Senin, 11 Juli 2011

Rumah Gerimis


Berlari sudah,
terimalah aku apa adanya. Dan aku menjadi diriku sendiri. Aku pada prinsipku. Aku pada langkah awal, tak ada alasan yang akan mematahkan langkah awal, biarlah keduanya menjalani kehidupannya. Dan aku kini menghirup sejuknya udara bersama rerumputan yang hijau. Tuhan, kuasa-Mu.
***
suasana pekat, mendung, beberapa guruh bersenandung diatas awan. Nenek angin berlarian kecil,mendinikan kedinginan sebelum malam. Oh aku ditemani dua pasang bola mata itu, diantaranya mana yang harus pergi. Tidak, lebih baik tidak keduanya untuk saat ini pikirku. Ah,basah baju ini juga mengibaratkan basahnya pikiranku kearah hal yang tak pasti,hal yang tak jelas,hal yang tak berarti. Oh keduanya tak mengerti keadaanku.
"dingin sekali" ucap salah seorang diantara keduanya.

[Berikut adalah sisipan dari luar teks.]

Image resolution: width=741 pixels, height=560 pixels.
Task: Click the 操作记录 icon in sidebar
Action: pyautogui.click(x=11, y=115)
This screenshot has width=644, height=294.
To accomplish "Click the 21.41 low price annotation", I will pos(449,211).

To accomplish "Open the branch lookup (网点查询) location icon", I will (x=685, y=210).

Orang ini, dengan bola mata yang sangat ku impikan. Dengan paras yang menawan serta gemulai yang begitu memukau. Bilakah dia yang harus pergi?Ataukah aku harus memilih yang lain?Nona disebelahnya tak kalah mempesona,dan mungkin lebih terjaga,parasnya tersusun lebih dari sekedar wajah ayu,namun kesantunan dan keperjuangan serta daya tangguhnya yang luar biasa. Andai mereka satu, tapi kenyataan memang tak selalu sama Keduanya. Ah, pilihan dari pilihanku bagai soal SNMPTN yang butuh banyak sekali pertimbangan dan perhitungan. Oh,keduanya begitu mempesona.
"bicara tentang hati lagi yuk"ucap satu dari keduanya.

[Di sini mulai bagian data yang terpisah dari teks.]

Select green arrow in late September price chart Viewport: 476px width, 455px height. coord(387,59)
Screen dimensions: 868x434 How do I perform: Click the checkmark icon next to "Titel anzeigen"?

Suasana makin basah karena tetes air mulai rajin jatuh dari awan. Mereka membasahi sekitar,menjadikan dingin tak terbendung lagi. Seperti dingin suasana diantara kami.

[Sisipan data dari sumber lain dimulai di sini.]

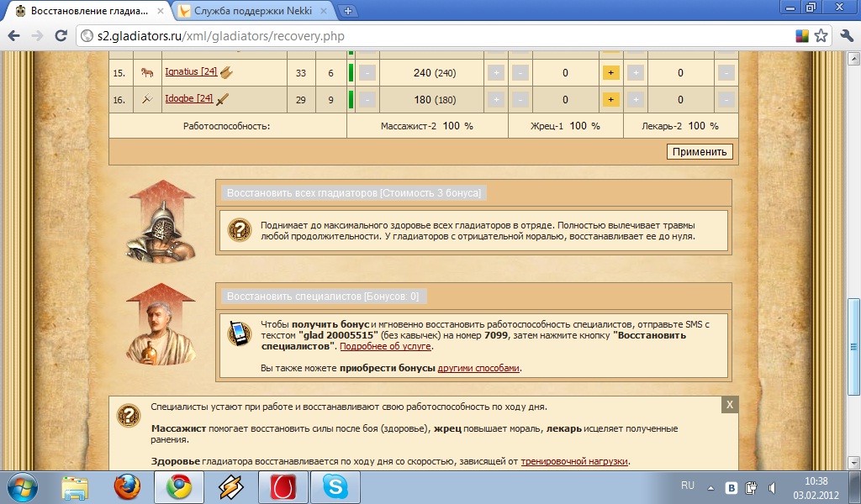
Task: Click the mobile phone SMS icon
Action: (240, 333)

"bagaimana jika aku tak memilih diantara kalian?"ucapku"lebih baik kalian bersama orang lain, sepertinya Tuhan tidak menggariskan salah satu dari kita untuk terluka"
"lantas kedekatan aku dan kamu selama ini?"ucap si mata bening
belum sempat terjawab muncul kembali lontaran pertanyaan dari si gestur menawan"lalu pujian dan tatapan mata darimu itu untuk siapa?"
semua terdiam,termasuk aku.Tak ada suara lain kecuali tetesan hujan turun yang jatuh mengenai genting di gubuk ini.
Aku memegang tangan mereka. Aku tangkupkan menjadi satu. Kutatap masing masing,sehangat-hangatnya.
"bagaimana kalau kita bertiga berjanji?"
kami mengangguk
***
Sore masih menggelayuti kota itu.Anak-anak satu per satu datang dengan cerianya ke rumah almarhum pak Misbakhun. Mereka berlarian kesana kemari,riang,ceria. Pak misbakhun dengan usia kepala tiga akhir masih bujangan. Ketika ditanya jawabannya selalu sama: nunggu gadis berbola mata indah dan bergestur menawan.
Beberapa orang sempat bertanya,kenapa sanggar bermain itu diberi nama RUMAH penantian hujan.
Tak ada yang tahu. Bahkan hingga waktu tujuh langkah terakir saat orang2 dengan terisak meninggalkan peristirahatan terakirnya. Yang pasti ada dua orang wanita tak dikenal ikut melayat. Mungkinkah itu orang yang selama ini akan kembali ke rumah penantian hujan pak misbakhun?